This issue was reported after the Security review of XBL, jag asked me to make a bug out of the issue.
About a easy as it is to spoof the rest of the UI.
I think tabs are easier to spoof, because they appear in what appears to be the content area. I could serve you a frameset document where the upper frame is an exact(?) replica of the real tabs interface, and the lower frame is web content. I'll attach a testcase. A worst case scenario: a user would drag their bank's URL from the personal toolbar to the "tab" area, the page would trap the drop (is this possible?) and instead of going to the real bank's page they would go to a replica. The URLbar would still be wrong, but if the user dragged a URL they knew was right they might not check... Hmmm, I just realized this is not tab specific scenario: if you can trap the drop, any page could do this.
15 years ago
Created attachment 104880 [details] testcase I think it is easier to spoof the tabs than the personal toolbars etc. Before opening this testcase please make sure you have no tabs visible in the current window. Also, this testcase uses just an image, so when you open it please resize your window width so that the top frame fills the area exactly and that there is no background to the right visible. I could have made this so it would not have mattered what width your browser window was. The scenario here is that someone comes in, sees some legitimate content in the first "tab", then wants to go somewhere else, notices they have "already opened" a "tab" to some familiar site and click that. The click will take them to a spoofed site that looks and acts like the real one. The URL is of course different, but I argue that you are extremely unlikely to even check that. I spoofed myself with this interface: I tried to attach this testcase using this testcase :)

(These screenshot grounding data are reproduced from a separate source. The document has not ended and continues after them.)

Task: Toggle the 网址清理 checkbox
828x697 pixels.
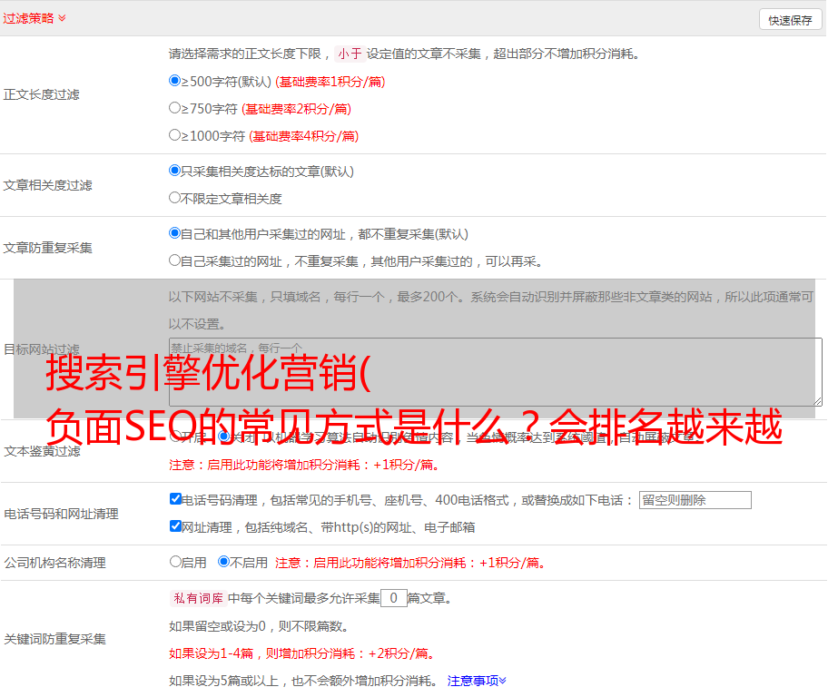Action: coord(176,526)
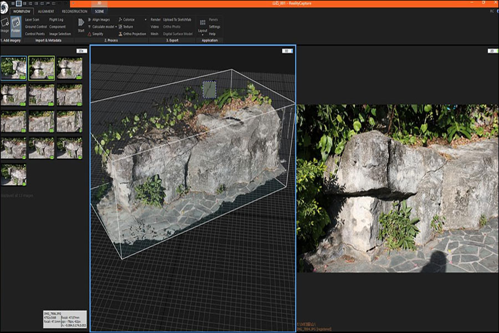
Task: Switch to the Reconstruction tab
Action: (74, 12)
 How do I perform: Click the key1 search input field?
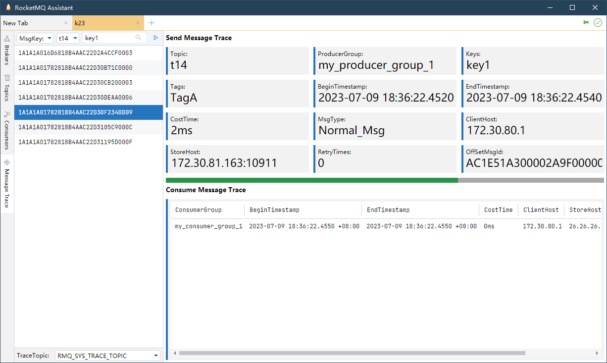click(x=109, y=38)
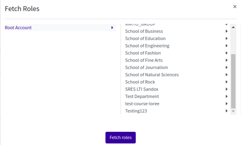241x145 pixels.
Task: Expand the School of Education arrow
Action: 227,38
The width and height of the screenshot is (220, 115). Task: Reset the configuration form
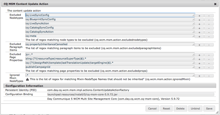pyautogui.click(x=166, y=109)
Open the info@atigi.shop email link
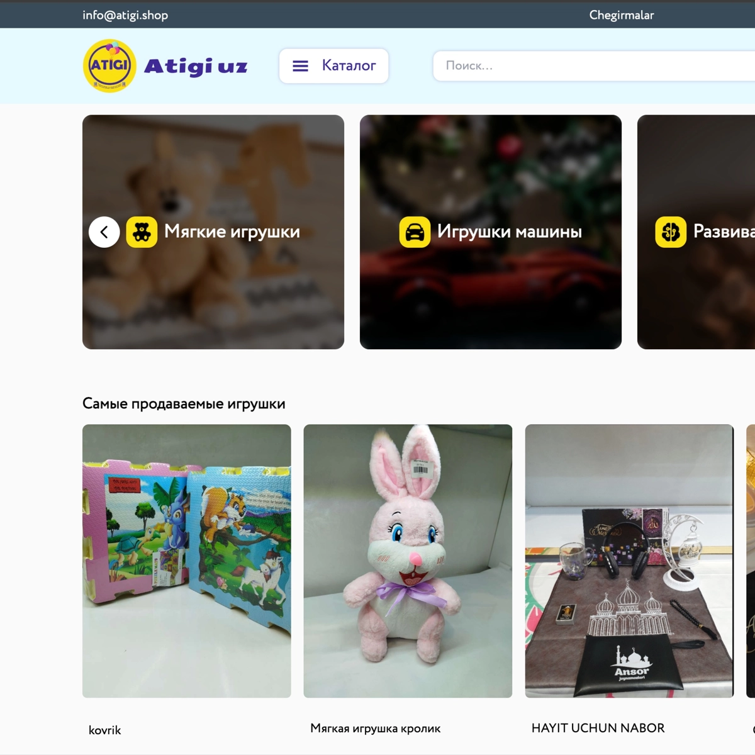 125,15
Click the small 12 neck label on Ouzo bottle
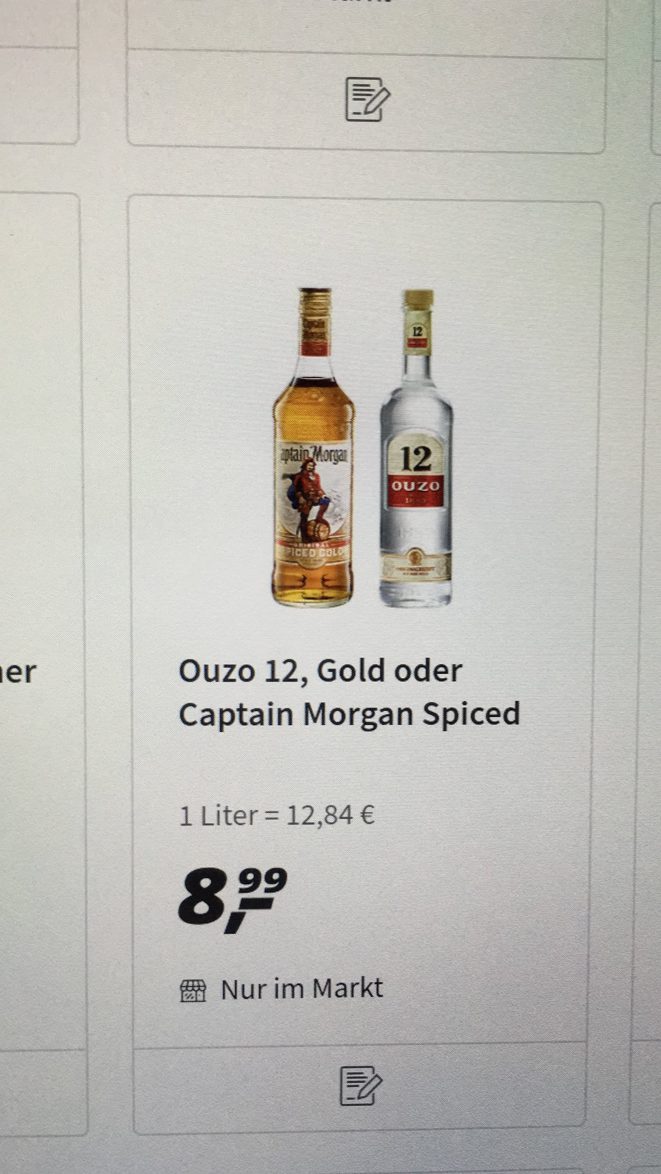Screen dimensions: 661x1174 tap(417, 336)
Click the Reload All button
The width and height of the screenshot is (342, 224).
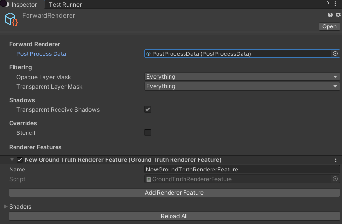tap(174, 216)
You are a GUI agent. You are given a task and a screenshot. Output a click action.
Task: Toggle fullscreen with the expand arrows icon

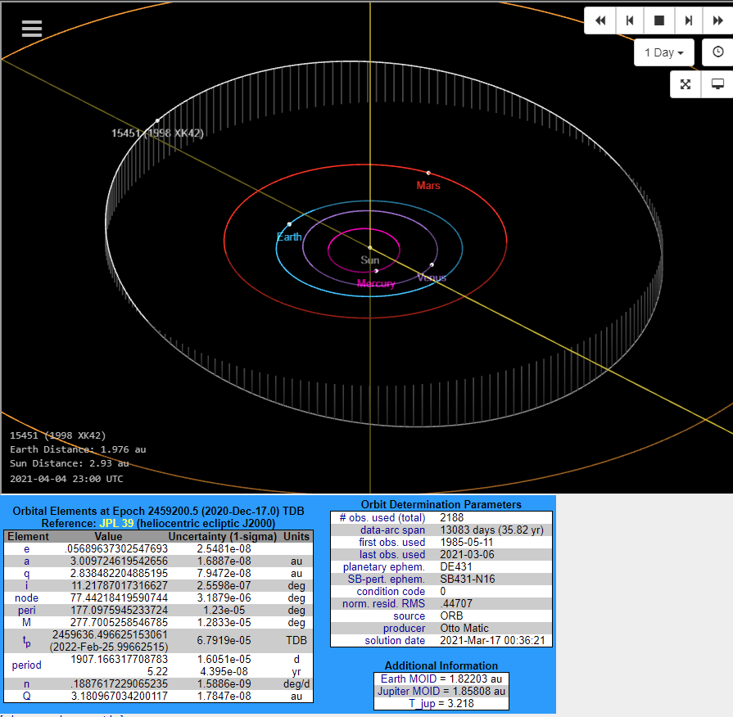pos(685,84)
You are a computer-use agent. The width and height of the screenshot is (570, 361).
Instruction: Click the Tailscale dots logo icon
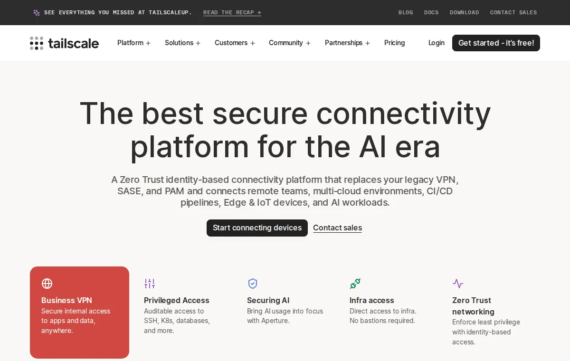click(x=37, y=43)
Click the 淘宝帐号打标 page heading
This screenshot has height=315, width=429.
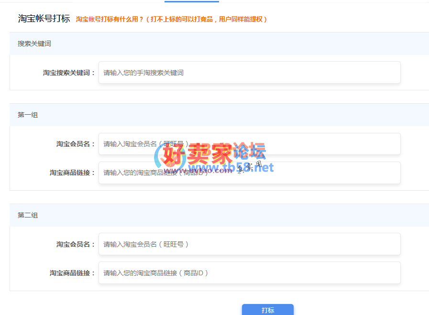pos(44,19)
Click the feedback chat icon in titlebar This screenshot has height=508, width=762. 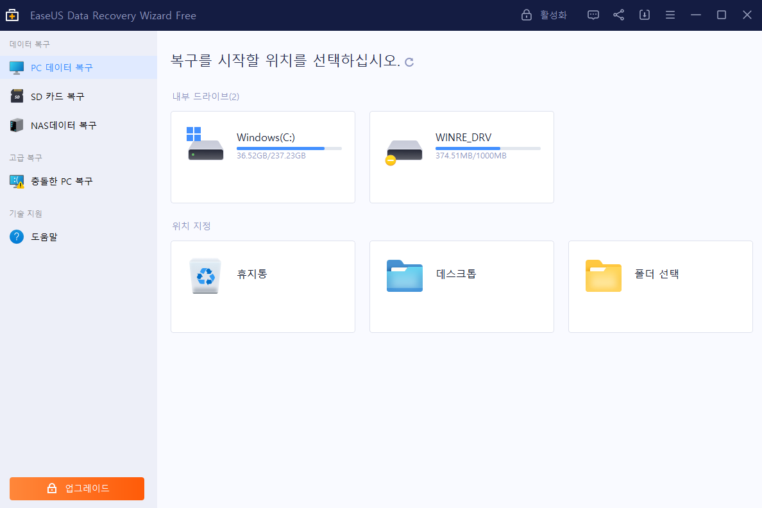tap(593, 14)
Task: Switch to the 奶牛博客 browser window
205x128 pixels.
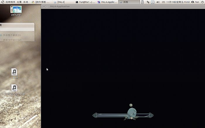Action: tap(43, 2)
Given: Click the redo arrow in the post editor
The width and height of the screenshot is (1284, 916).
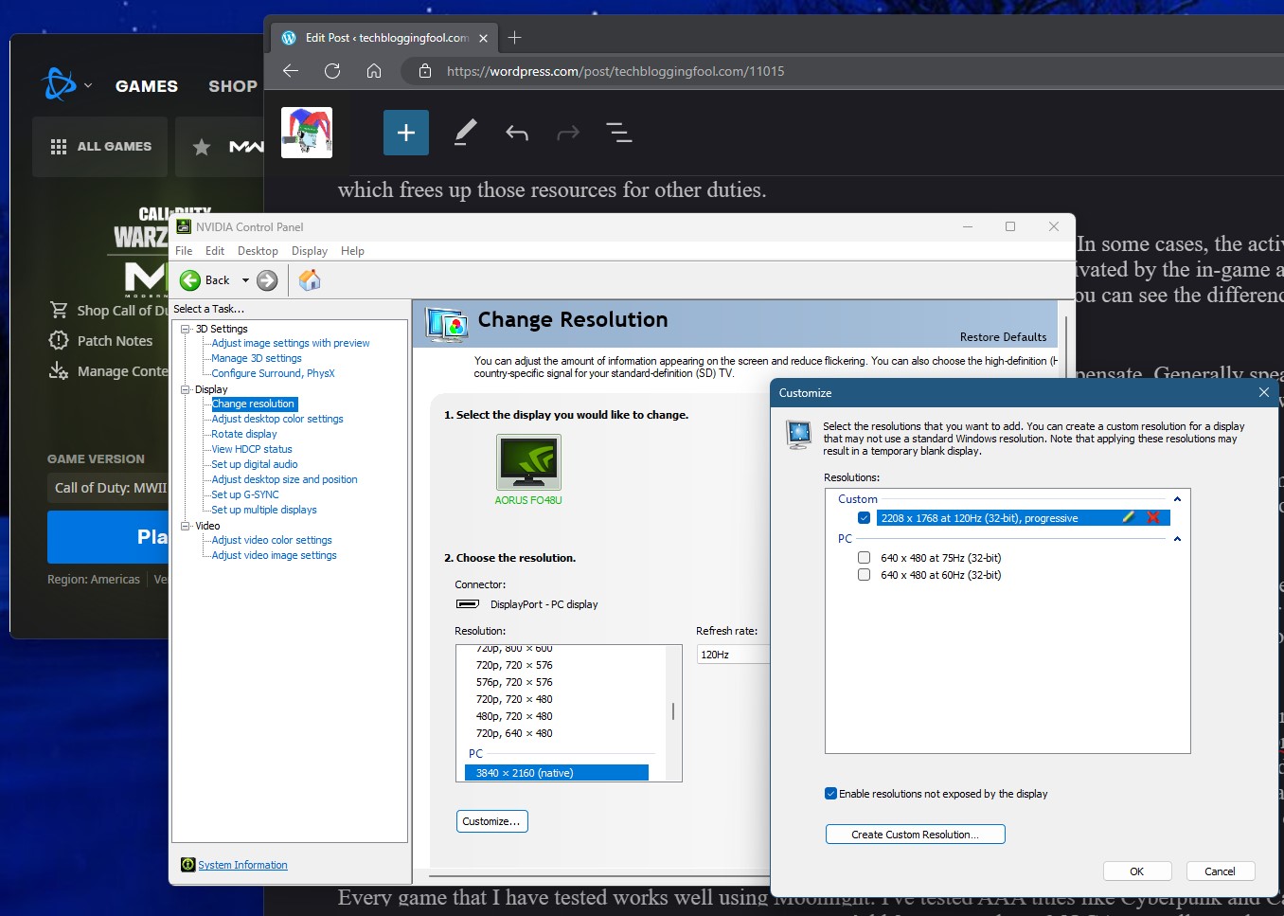Looking at the screenshot, I should [568, 134].
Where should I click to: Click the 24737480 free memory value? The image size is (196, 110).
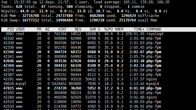coord(64,16)
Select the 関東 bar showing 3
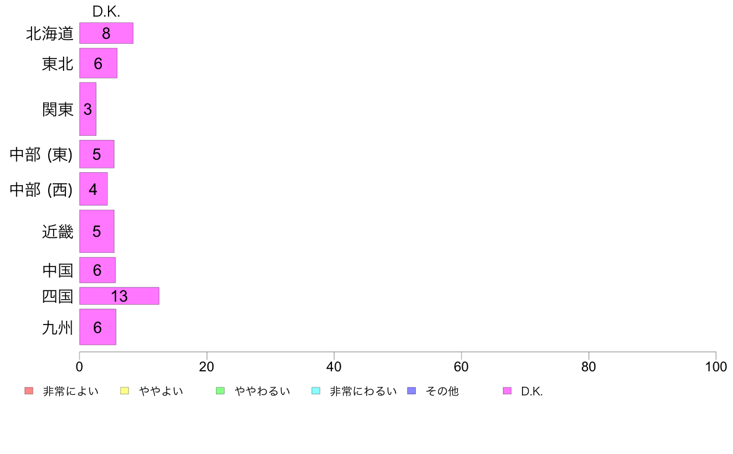Viewport: 733px width, 454px height. 88,109
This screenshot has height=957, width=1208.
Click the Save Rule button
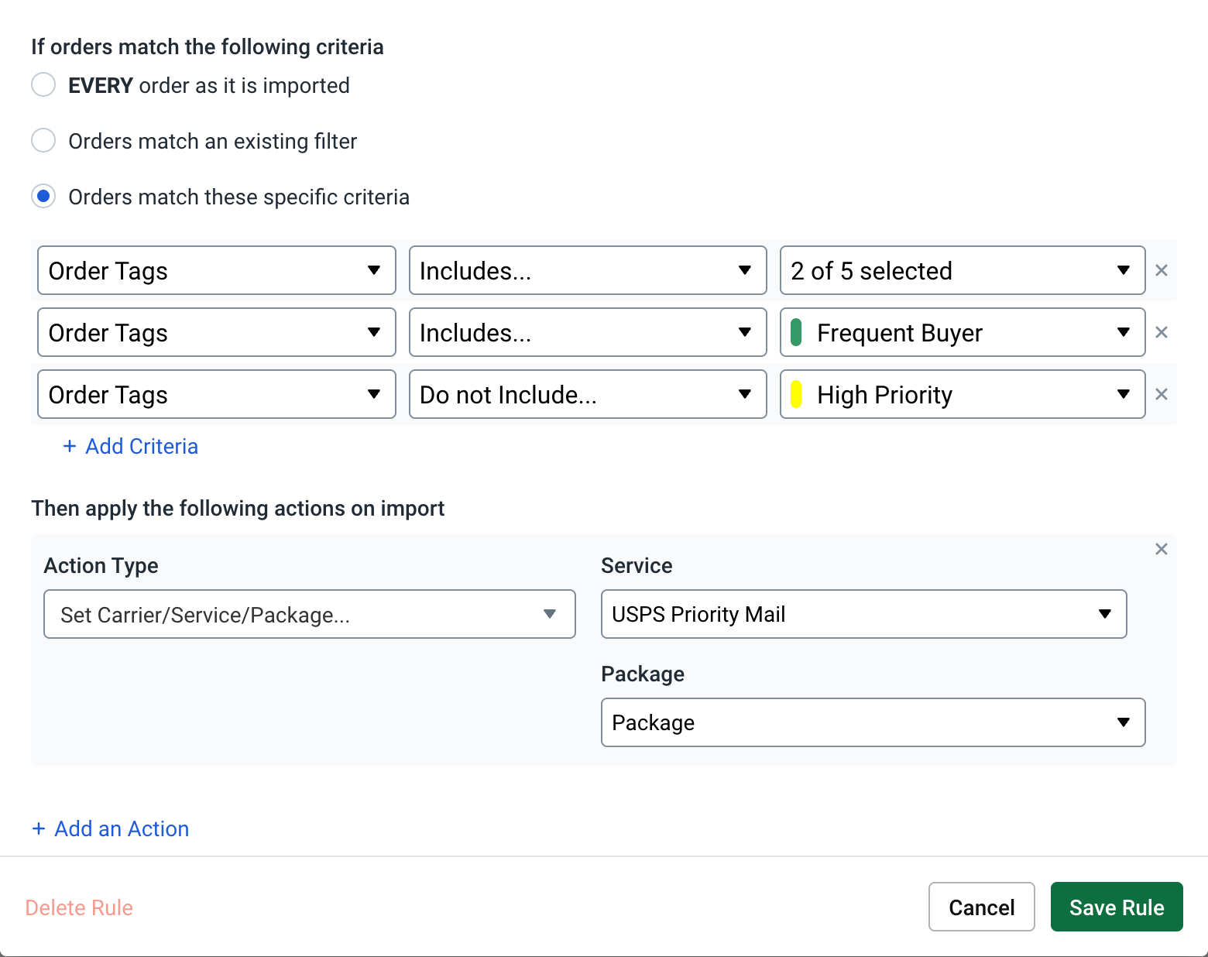pos(1117,907)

your spoof fails miserably here. i'm using newclassic (my other navigator is littlemozilla, and i randomly flip between them). it'd actually be easier to spoof tabs than toolbars because at least if you were spoofing classic you it would spoof newclassic's tabs correctly, whereas in the case of toolbars the look and feel is quite likely to vary by theme. fwiw, i think tabbar appearance is generally more consistent across themes than toolbar appearance, but again if you (the impersonator) bet wrong then it's pretty clear to the user. this is actually a case for having two popular yet server-indistinguishable browsers [n4/ie4, moz/n7] *(yes they are distinguishable) where the user's look and feel is unpredictable. roc mentioned a group researching a solution for this sort of thing in bug 22183.
This is actually a good case for always showing the tabbar (like Netscape does) and making it harder to get rid of (something I'm contemplating).
I'm going to write a white paper on chrome spoofing, and try to encourage new, innovative solutions and call for more research.
Cool. Could you mention in your whitepaper that any solution has to be able to cope with scenarios as simple as the GIF screenshot I mentioned above, as well as the more sophisticated exploits? Cheers.
I'm making this bug public because it's old and easy to discover.
So is this really a bug in the XBL impl as opposed to a bug in the chrome or the theme?
Doesn't look like it to me!
In fact, it's not even really a Core bug - any "fix" would be to a specific app, so I don't really know what to do with this bug.
Could file separate app-specific bugs on the affected apps...
Yeah, I think this is a per-app issue. Firefox 3.1, for instance, has the tab bar always visible, and therefore a spoof like this would look pretty out of place there. I don't know the state of other consumers like Camino, and Seamonkey, but can we close this one and file on them as necessary?
To the extent that we're primarily concerned with Firefox this is FIXED because the tab bar is always shown (by default). Other apps could deal with this if it applies, and if users chose to hide the tab bar this spoof is a risk they take on (but they're probably safe due to "herd immunity": no spammer is going to bother trying this).